To that I would add, that I wish when the baby went down at 4pm today, he'd told me whether he was going down for the night or not.  He has a pretty reliable 7pm bedtime, but it's 7:30pm now and he's still asleep.  Is this it, or do I have an hour and a half of misery before me this evening?  He normally wakes up at 5am; so if he sleeps through the evening, is he going to think it's morning at 2am?  The possibilities are mind boggling.

Perhaps he heard the rumour that a new baby toothbrush arrived in the house today, to brush the two tiny pearly whites that popped out of his gums last week.  I would believe that kids would go to these lengths to avoid getting their teeth brushed.

Tuesday, July 3, 2012

Morality for Toddlers

Yesterday I found myself trying to explain Spiderman's Law to my nearly-2 year old daughter Luna.  It's harder than you think, breaking down the concept for a toddler....I couldn't manage it.  I couldn't explain it in a way that she seems to understand, but I'll keep trying.
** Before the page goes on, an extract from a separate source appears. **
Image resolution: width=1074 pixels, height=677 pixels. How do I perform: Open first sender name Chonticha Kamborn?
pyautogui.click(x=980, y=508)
This is a lesson I fear Luna may need to learn and re-learn a few times, as she's....a bit.... tempestuous.  She is a very assertive little girl with an invincibility complex and a sense of entitlement, and my goal is to encourage her to rise above her immediate Hulk Smash! rage responses.  The worst thing I could ever imagine one of my children growing up to be is a bully, and I won't have it.  Strong is good.  Over-emotional is acceptable.  Wanting to oppress others is not. 
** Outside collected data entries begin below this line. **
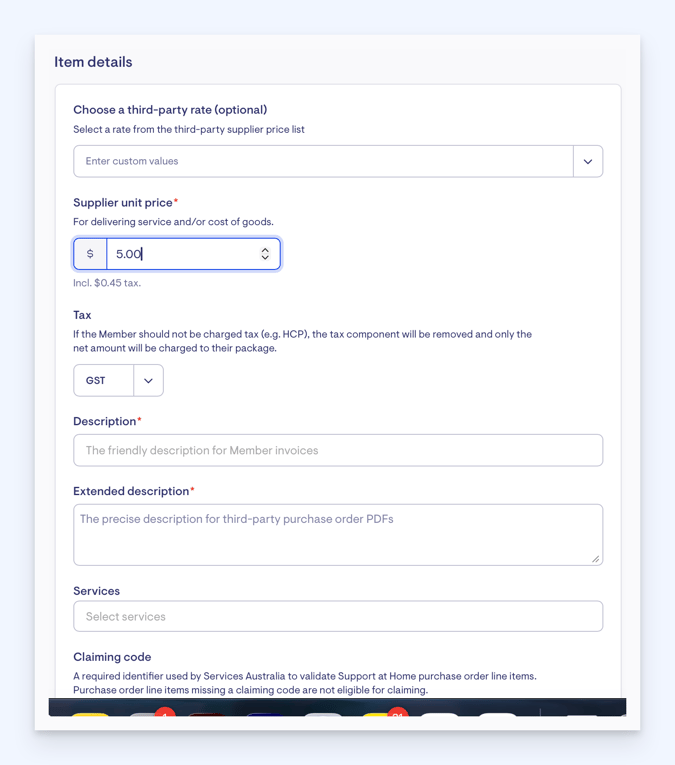Open the dark blue dock icon
675x765 pixels.
265,714
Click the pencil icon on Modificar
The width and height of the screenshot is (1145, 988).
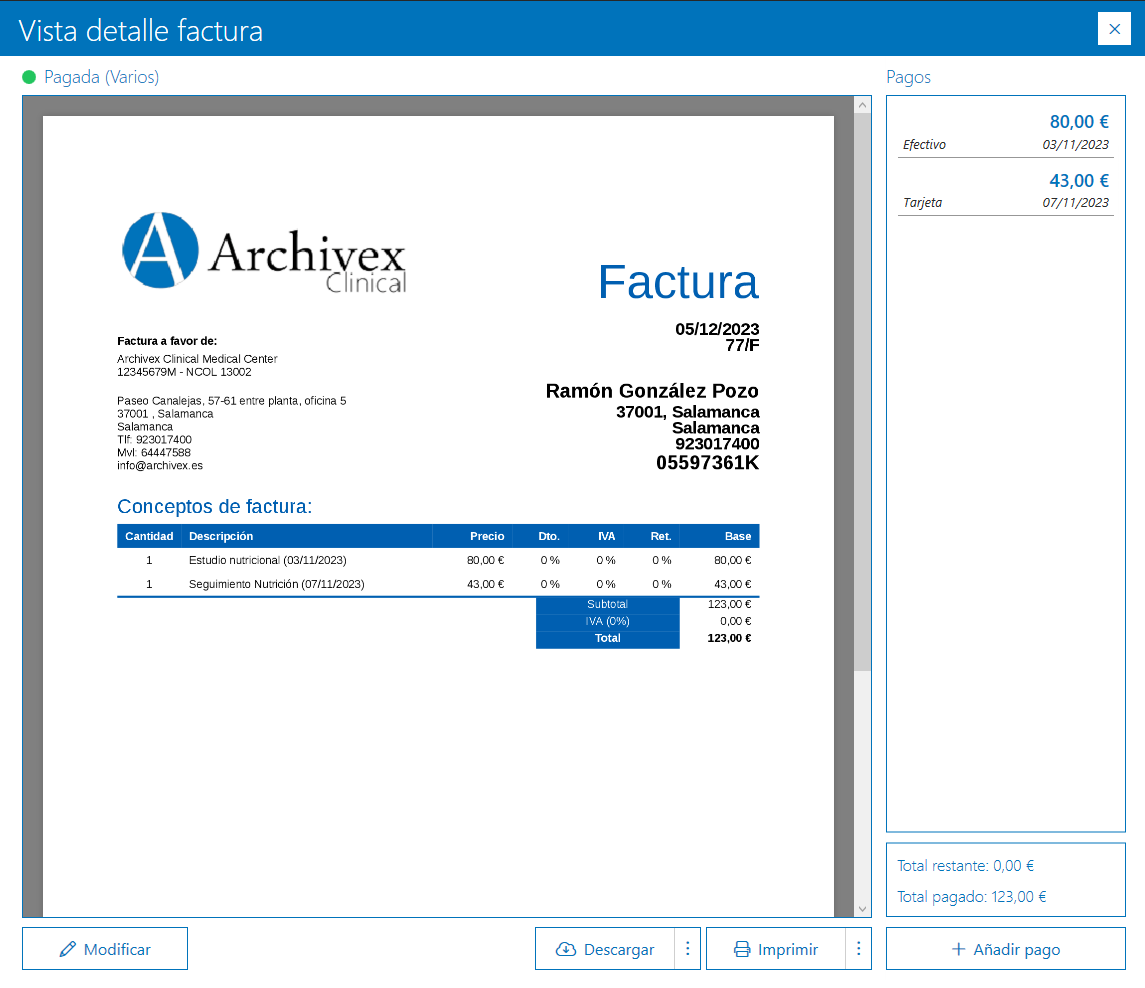[68, 949]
Anyway, I'm rambling.  This was meant to be a short post.  I was just observing her in her natural environs and thinking about it.  So far, there is a bare-bones "morality" that I see manifesting in my toddler - I think there is a special very basic pattern of moral learning that is forming in her little brain.  I suspect there may be similarities in other toddlers, but frankly I hardly leave the house so my view of the world @ large is limited.  :)

Luna's Code of Honour:
  1. Don't make people cry - by hitting, usually.  (it's mean.)
  2. Don't take toys from other people who are playing with them.  (it's selfish and may result in breaking rule #1)
  3. Don't spit chewed up food on the floor.  (it's rude and gross.)
It turns out that I can't really think of any other "moral" rules that she's starting to follow.  And I often think that these few moral codes she follows aren't followed because she understands and *wants* to be nice, but just because she knows I'm serious about them. 

I've tried to teach her the golden rule, and about karma, but her brain doesn't seem to grasp these complex ideas yet, and that's fine, I guess.  I don't mind keeping her in check until she's able to act kindly on her own.  For now I'll take what I can get, and just keep her from biting other kids.  :)

What moral rules do you see @ work in your kids?